• Information shown:
— start —

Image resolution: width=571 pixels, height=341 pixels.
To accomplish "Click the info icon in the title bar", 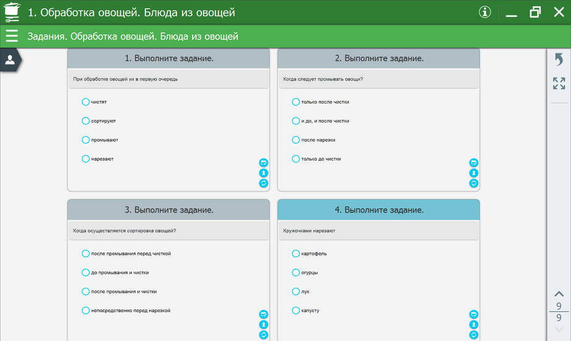I will coord(485,12).
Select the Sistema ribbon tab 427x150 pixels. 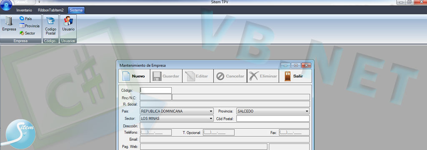click(x=76, y=10)
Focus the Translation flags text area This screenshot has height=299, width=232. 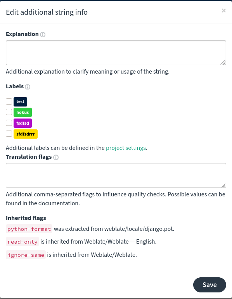(x=116, y=175)
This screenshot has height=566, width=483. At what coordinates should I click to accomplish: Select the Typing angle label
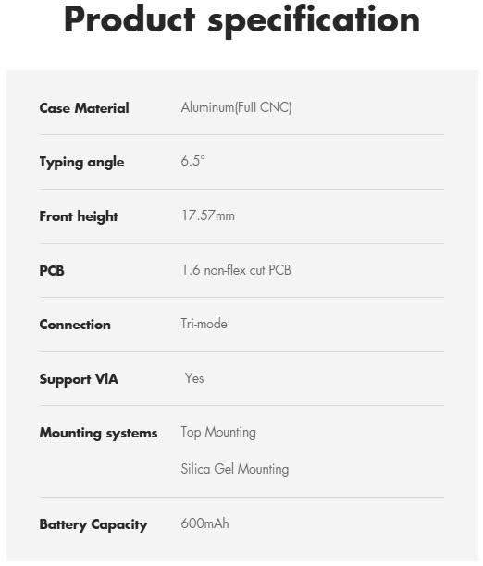coord(81,163)
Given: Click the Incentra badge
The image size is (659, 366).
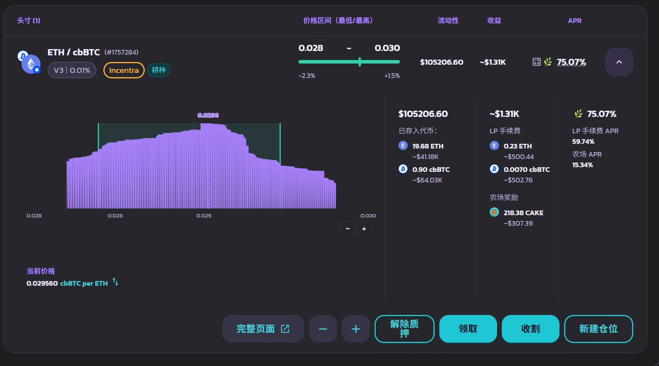Looking at the screenshot, I should (x=124, y=70).
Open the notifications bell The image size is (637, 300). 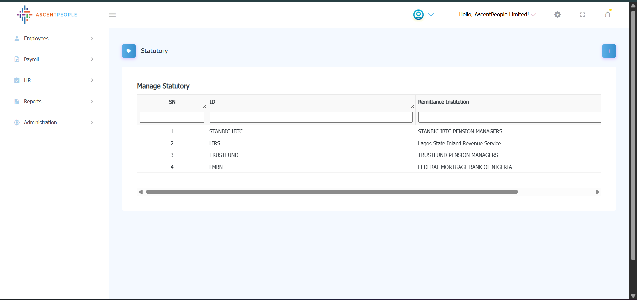[607, 15]
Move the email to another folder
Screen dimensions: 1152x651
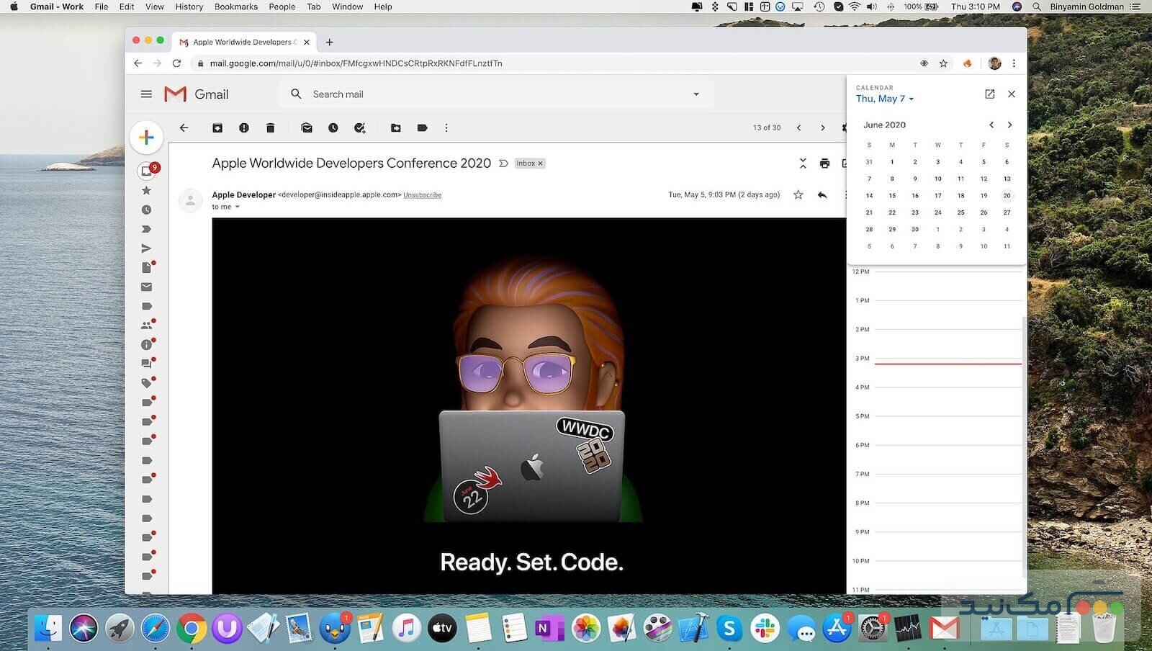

— end —

• Instructions to follow:
Convert the entries from the line containing "Move the email to another folder" through the end of the entries, inclusive, into a Markdown table with the columns Row and Text. Omit blank lines and pictures.

• Task output:
| Row | Text |
|---|---|
| 1 | Move the email to another folder |
| 2 | Screen dimensions: 1152x651 |